The subject is surely quite complicated, you need to avoid ground loops, you need a common potential, etc. I am not sure I follow every nuiance carefully enough to generalize it (but I can sure draw a picture !), and very strongly disagree with what's written above.
A single supply can absolutly supply multiple segments, and really careful thought should be given before not electing the option to seperatly lead each taps ground lead the whole distance back to a common point for all the nmea-2000 segments in a single power supply. Making the ground continious between segments invites the possibility of exceeding the 4 amp (or 8amp) maximum of the segment.
I'm not sure I understand the difference, from an electrical perspective. If the grounds from separate segments are connected at a common ground point, doesn't that make all grounds operate at the same potential? And isn't the effect the same as a continuous ground?
I will draw some scenarios and explain what works and what doesn't and post the link here when ready.
In the mean time, you are right Dan, using a single supply and having a continuous ground can lead to more than 4 Amps in a section of the ground wire. This is why you cannot use a single supply for more than 2 segments on a bus and why a single entry point is required for the 2 segments.
It is a requirement of the NMEA 2000 specification that a continuous ground be used, quoting from section 2.0 of the specification:
"Differential signalling indicates powered interface circuits and a signal reference common to all nodes on the network. A single-point common reference is specified in order to avoid radio interference caused by ground-loops and to maintain control of ground-voltage levels between nodes such that they remain within common-mode range (approximately +/-2.5 Volts) of the network transceiver circuits.".
If that isn't enough to convince you then maybe this will:
Using some simple values for demonstration.
You have a single power supply at 16 Volts powering 2 segments of a bus from the far end of each bus with a break in the ground line where the two segments meet.
Section 1 has devices drawing 4 Amp of current on a power cable run that has 1 Ohm of resistance down each wire. This then drops 4 Volts on each wire making the ground at 4 volts and the power at 12 Volts.

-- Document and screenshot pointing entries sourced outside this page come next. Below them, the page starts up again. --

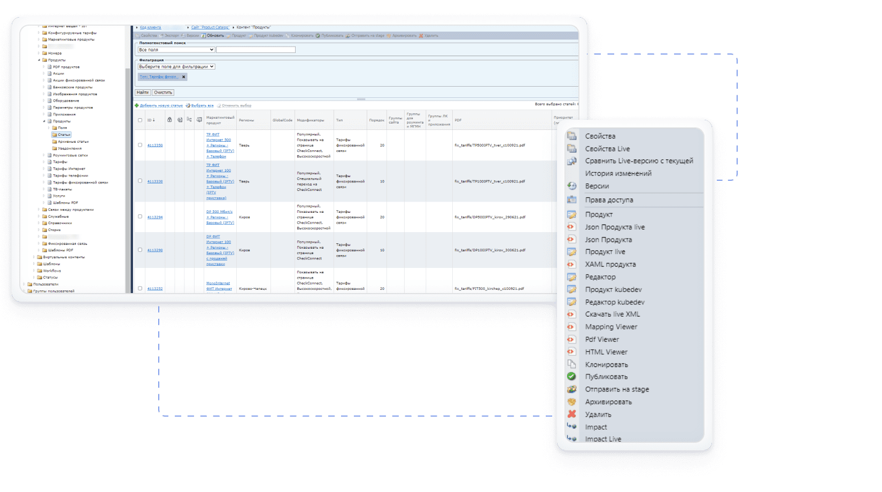Click the horizontal splitter handle below search panel
This screenshot has height=492, width=882.
tap(361, 99)
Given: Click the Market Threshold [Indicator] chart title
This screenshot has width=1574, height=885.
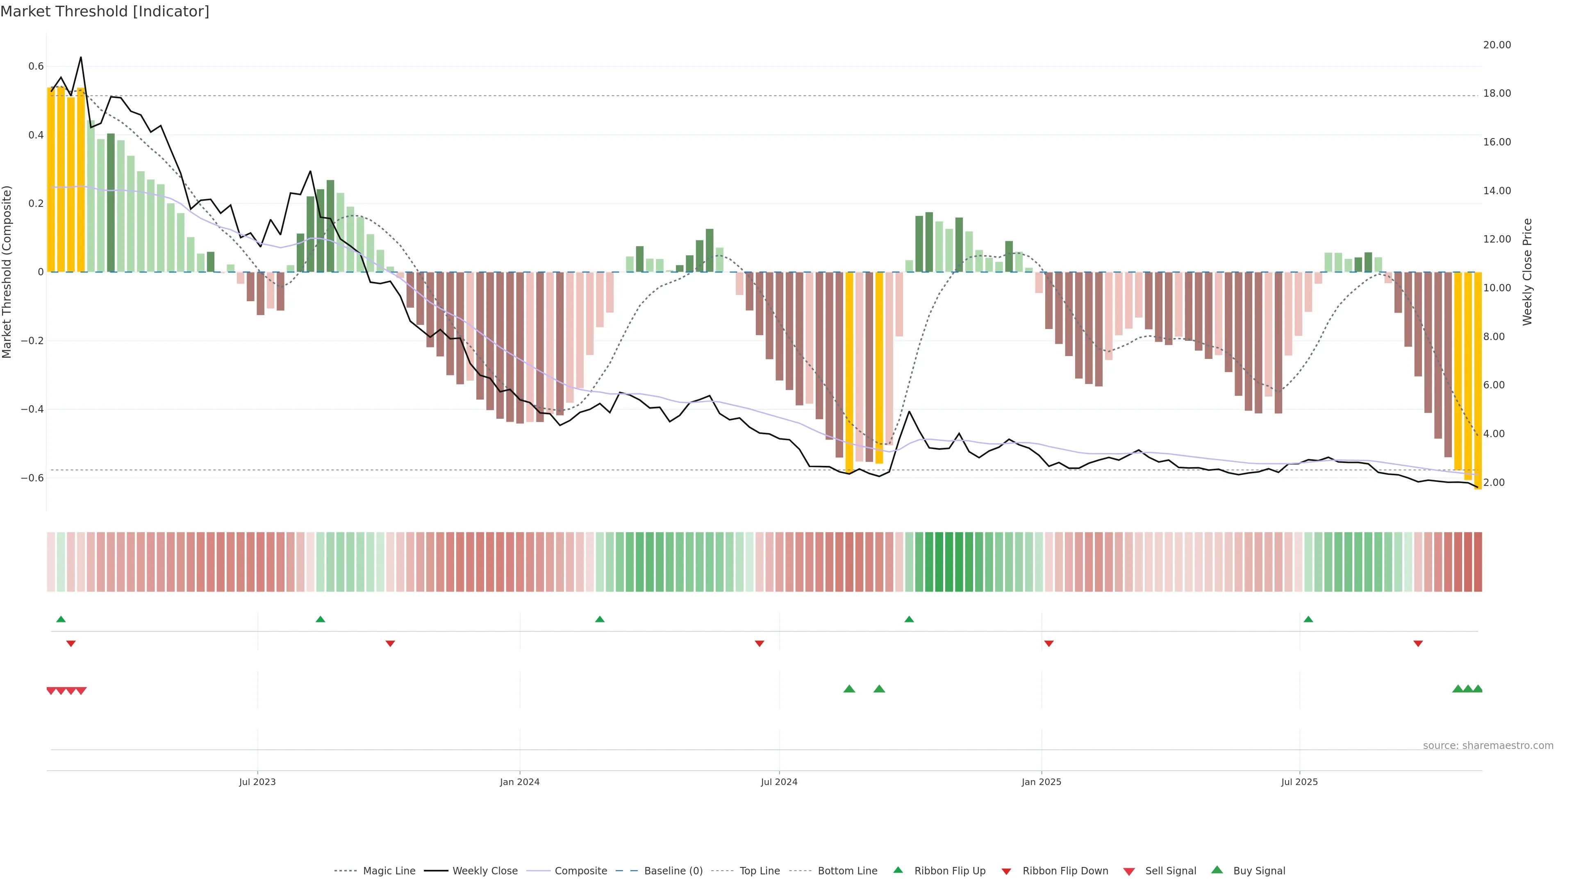Looking at the screenshot, I should click(x=104, y=12).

Section 2 has devices drawing 1 Amp on a power cable run that also has 1 Ohm of resistance down each wire. This then drops 1 Volt on each wire making ground at 1 Volt and the power at 15 Volts.
At the break between the grounds where the data lines join the two segments together you now have 3 volts of difference, breaking the spec and causing data corruption.
Of course this doesn't factor in that, typically, power cables are unshielded leading to the taps. Now you have some VHF interference on one segment of the bus but not the other causing even bigger random voltage swings.
That was quite an extreme situation but even with smaller voltage differences you are reducing the ability to filter noise from the system. The +/-2.5Volts is the tolerance from interference. The nearer the limits of this tolerance the greater the chance that noise will cause bit errors. Then you get increased bandwidth usage as error messages and re-sent sentences start appearing on the bus.